To address perceived inefficiencies in an academic rheumatology practice, a timing/work-flow evaluation was initiated to determine the factors that predict the provider contact time (PCT), i.e., the amount of time that attending physicians spend with patients during an outpatient encounter.


This prospective observational study was conducted at the University of Colorado Hospital Rheumatology Clinic for return patient visits in early 2008. Each patient encounter was subdivided into components, and the time for each component was recorded. Up to 20 return-visit encounters per provider were randomly selected for inclusion. Multivariate linear regression was used to predict the time, in minutes, that providers spent with patients, and logistic regression was used to determine the time intervals associated with the patient's perception that the visit ran on time.


Variables associated with increased PCT were whether a procedure was performed in the clinic (P = 0.037) and whether the visit occurred in the afternoon (P < 0.025).
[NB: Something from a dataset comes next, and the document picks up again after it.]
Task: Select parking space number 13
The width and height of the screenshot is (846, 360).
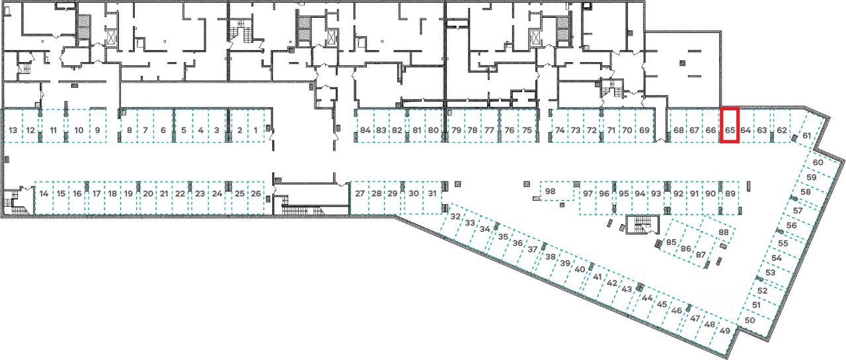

For every minute a provider was late in beginning to see a patient, the PCT decreased by 0.32 minutes (95% confidence interval [95% CI] 0.15, 0.49). Variables associated with the patient's perception that the visit ran on time included the check-in to vitals delay (odds ratio [OR] 0.95; 95% CI 0.92, 0.99) and the provider delay (OR 0.92; 95% CI 0.86, 0.99).


The patient's punctuality and the presence of a resident are not significantly associated with the time that a provider spends with a patient. However, the degree to which the provider runs late was associated with decreased PCT and diminishes the patient's perception that the visit is running on time.